Subseries 3: Individual Buildings
All of Flook’s Departmental records relating to the construction of individual buildings have been consolidated within this series. Existing records for each building are arranged to reflect the typical stages of building construction: specifications, planning, progress reports, arior furnishing and equipment, symboli , and cost. The most complete sequences of records document buildings erected during Flook’s tenure as Superintendent of Construction (1927-1931).
General specifications are drawn up by the architects and list the conditions governing the execution of the contract: work to be done and materials to be used; regulations and agreements about workmanship; and responsibility, liability, and fees. Mechanical specifications are similar, except that they spell out requirements for heating, ventilation, and electrical work. Planning files include correspondence between Flook, the architects, the Business Manager, the President’s Office, faculty, and members of the Trustees’ Committee on Buildings and Grounds concerning the budgeted price of the structure, cost estimates, materials, appearance, spatial arrangements, and relationships with other campus buildings. Progress reports record the weather, working conditions, number of men on the job, kind of work being done, and number of visitors to the site. Furnishing and equipment could be selected by a faculty committee (24:8), by Flook in cooperation with a departmental representative (16:7), or by a professional interior decorator (12:5). After decisions were made on decoration and inscription, final cost statements were prepared detailing breakdowns of payments to architects, contractors, craftsmen, and suppliers.
Subseries 4: Catalogues and Letterheads
This series contains a selection of suppliers’ catalogues and business letterheads from Flook’s files. The catalogues provide important information on the building technology of the period. Letterheads from Flook’s correspondence often contain engravings of the supplier’s headquarters and factory, names of officers, illustrations of products, and lists of other buildings served by the firm.
Series II: Department of Building and Grounds, 1932-1965
Building records in this series are arranged alphabetically for the most part, one exception being the alterations and new buildings for the hospitals and clinics. These are also listed alphabetically, but under the general heading Hospitals and Clinics. Names and uses of hospital units have changed so frequently over the years that it is sometimes difficult to associate the record of a building with its physical space.
A second large general category is Residences and Facilities for Students. This includes not only completed buildings such as Pierce Tower and Woodward Court but also the plans for an never built women’s residence and some reports of faculty committees on the problems of student housing.
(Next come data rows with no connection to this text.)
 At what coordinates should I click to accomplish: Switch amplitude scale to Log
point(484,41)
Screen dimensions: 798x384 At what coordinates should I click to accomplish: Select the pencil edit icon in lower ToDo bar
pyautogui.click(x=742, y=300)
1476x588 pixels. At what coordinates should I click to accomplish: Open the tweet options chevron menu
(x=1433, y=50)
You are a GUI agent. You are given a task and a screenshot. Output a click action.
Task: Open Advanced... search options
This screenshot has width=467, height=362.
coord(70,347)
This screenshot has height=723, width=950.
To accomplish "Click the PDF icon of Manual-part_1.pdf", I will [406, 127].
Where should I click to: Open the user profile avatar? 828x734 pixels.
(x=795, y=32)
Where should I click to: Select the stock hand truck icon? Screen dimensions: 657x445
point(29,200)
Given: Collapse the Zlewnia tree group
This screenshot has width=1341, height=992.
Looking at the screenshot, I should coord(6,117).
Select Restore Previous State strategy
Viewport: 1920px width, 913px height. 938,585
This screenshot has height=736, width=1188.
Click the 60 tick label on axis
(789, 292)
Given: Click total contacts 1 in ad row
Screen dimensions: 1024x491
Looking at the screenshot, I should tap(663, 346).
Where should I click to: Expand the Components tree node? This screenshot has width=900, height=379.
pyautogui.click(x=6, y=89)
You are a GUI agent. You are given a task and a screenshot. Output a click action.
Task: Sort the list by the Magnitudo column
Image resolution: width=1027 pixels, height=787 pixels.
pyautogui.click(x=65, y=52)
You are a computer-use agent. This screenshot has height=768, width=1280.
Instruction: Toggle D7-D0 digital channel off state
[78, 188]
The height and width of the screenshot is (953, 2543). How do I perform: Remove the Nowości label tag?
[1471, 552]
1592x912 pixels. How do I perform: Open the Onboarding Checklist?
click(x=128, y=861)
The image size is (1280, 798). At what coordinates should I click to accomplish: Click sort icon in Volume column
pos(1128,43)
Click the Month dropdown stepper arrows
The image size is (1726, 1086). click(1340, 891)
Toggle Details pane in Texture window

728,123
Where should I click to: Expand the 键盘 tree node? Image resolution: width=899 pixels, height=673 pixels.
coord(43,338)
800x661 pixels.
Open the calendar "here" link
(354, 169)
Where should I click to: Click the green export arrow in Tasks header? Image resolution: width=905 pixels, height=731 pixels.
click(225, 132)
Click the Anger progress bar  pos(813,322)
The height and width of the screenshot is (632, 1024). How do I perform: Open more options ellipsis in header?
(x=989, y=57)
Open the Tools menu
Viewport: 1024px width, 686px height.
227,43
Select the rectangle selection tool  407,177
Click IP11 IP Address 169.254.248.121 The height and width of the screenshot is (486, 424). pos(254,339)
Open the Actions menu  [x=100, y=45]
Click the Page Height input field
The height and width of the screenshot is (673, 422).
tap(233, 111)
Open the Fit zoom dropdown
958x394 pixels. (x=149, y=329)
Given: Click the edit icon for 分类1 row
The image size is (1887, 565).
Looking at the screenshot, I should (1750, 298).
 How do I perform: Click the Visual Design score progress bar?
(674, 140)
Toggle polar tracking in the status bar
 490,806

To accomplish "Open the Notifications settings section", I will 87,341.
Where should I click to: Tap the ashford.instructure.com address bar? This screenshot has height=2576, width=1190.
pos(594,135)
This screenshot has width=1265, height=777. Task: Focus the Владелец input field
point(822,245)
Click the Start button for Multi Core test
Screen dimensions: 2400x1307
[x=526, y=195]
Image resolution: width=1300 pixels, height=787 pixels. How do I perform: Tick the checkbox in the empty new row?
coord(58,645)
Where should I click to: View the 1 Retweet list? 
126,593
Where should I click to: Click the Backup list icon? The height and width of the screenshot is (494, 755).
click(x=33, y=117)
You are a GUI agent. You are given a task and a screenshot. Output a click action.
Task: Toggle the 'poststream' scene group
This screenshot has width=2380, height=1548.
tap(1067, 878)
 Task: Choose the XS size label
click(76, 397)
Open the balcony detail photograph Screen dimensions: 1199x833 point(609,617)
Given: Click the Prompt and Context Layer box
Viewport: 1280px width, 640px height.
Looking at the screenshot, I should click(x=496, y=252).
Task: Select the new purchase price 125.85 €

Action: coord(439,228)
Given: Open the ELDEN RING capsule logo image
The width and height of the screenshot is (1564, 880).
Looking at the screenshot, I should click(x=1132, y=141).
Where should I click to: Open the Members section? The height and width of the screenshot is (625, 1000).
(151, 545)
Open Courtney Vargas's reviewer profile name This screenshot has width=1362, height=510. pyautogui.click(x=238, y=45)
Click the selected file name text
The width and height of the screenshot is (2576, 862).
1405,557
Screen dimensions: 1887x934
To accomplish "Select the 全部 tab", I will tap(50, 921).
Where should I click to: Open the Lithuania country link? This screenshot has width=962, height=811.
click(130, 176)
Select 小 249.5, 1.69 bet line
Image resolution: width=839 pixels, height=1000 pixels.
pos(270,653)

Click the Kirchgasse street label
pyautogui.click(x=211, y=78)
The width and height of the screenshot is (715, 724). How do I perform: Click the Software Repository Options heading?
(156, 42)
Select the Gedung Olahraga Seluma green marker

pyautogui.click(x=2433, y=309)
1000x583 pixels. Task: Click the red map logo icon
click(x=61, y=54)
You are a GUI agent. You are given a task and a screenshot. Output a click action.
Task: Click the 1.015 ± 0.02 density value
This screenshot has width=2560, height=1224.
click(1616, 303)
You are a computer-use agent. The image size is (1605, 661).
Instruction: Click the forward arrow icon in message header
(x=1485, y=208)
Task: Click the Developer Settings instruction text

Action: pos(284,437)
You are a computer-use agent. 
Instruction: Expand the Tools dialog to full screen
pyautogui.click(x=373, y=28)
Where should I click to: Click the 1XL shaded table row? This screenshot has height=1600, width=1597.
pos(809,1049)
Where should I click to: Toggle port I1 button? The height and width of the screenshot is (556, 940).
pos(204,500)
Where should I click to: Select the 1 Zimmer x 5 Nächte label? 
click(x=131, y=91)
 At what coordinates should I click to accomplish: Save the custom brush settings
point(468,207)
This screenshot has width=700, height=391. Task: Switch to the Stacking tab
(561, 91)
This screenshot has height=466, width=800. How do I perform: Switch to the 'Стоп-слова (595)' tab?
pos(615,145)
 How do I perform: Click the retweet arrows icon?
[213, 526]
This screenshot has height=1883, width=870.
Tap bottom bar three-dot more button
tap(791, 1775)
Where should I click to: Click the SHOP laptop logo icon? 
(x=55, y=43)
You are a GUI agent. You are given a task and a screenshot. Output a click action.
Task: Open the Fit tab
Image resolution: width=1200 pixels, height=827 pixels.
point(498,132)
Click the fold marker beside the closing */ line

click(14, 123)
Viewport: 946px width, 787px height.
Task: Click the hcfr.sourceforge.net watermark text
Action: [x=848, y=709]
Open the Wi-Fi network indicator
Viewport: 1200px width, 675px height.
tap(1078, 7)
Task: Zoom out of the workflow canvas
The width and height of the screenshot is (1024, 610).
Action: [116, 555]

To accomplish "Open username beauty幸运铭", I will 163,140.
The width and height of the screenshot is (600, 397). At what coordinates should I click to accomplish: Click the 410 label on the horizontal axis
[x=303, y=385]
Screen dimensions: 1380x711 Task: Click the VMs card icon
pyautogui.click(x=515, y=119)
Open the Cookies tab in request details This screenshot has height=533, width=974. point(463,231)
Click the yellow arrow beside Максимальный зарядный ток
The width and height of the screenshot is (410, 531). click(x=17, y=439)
The original files for the Center for Continuing Education, now the Graduate Student Residence, are to be found here. At the end of the alphabetical sequence are two boxes (21-22) containing miscellaneous building trades, furniture, and equipment brochures.
For each new building, the records include minutes and correspondence, particularly with architects, faculty, and contractors, relating to planning; lists and costs of furniture and equipment, building estimates, and sources of funding; publicity; and accounts of groundbreakings and dedications. Daily progress reports are available for many of the buildings. Routinely discarded in processing the collection were bills and receipts, their data being available in contractors’ reports and financial statements, change orders that would be reflected on drawings, and letters acknowledging receipt of shop drawings. Absent from this sub-series because they were in use for work on the addition to the Law School Library started in 1984 are the records for the Laird Bell Law Quadrangle (Eero Saarinen and Associates, 1959).